__Prompt__: Write out exactly the lines of the entries below, from the first through the line containing "You are a computer-use agent. The", and nothing beyond them.
☆ ☆ ☆
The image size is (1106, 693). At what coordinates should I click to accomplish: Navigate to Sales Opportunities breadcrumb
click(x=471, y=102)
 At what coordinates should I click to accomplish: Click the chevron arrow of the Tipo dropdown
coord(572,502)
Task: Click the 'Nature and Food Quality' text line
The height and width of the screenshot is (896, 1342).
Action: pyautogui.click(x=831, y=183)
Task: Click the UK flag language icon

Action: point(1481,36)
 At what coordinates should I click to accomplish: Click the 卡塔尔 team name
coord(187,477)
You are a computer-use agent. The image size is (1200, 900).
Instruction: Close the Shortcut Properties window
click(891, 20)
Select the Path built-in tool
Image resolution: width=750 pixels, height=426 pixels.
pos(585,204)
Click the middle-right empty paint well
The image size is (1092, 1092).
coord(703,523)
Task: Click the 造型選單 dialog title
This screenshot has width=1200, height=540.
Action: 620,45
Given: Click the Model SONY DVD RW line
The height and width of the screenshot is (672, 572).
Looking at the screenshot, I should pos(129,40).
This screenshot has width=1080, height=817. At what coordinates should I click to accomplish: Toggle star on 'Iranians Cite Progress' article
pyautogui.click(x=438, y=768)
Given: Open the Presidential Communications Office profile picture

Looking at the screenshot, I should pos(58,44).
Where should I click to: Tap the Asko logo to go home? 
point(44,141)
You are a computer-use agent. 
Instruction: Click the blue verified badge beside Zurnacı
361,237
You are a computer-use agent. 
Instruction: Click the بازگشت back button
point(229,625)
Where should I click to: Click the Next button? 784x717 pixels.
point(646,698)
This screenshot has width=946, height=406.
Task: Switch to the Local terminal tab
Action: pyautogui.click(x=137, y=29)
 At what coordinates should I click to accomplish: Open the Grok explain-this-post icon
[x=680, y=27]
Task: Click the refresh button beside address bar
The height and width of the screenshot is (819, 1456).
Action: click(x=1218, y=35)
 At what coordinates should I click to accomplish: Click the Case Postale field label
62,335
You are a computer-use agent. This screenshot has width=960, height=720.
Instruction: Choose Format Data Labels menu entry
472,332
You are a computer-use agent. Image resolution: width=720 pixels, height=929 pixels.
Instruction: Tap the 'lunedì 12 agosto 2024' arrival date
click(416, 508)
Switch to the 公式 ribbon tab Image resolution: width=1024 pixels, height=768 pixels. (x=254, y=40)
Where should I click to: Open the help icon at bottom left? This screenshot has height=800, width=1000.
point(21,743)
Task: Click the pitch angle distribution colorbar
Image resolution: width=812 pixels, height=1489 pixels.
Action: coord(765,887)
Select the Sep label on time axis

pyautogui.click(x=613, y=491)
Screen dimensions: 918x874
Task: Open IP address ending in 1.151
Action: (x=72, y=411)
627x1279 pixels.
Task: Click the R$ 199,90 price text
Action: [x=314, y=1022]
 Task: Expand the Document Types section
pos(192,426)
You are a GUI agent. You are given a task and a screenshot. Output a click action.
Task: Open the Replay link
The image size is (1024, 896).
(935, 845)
☆ ☆ ☆
__Response__:
The image size is (1106, 693). At what coordinates should I click to accomplish: Navigate to Sales Opportunities breadcrumb
click(x=471, y=102)
 At what coordinates should I click to accomplish: Click the chevron arrow of the Tipo dropdown
coord(572,502)
Task: Click the 'Nature and Food Quality' text line
The height and width of the screenshot is (896, 1342).
Action: pyautogui.click(x=831, y=183)
Task: Click the UK flag language icon

Action: point(1481,36)
 At what coordinates should I click to accomplish: Click the 卡塔尔 team name
coord(187,477)
You are a computer-use agent. The image size is (1200, 900).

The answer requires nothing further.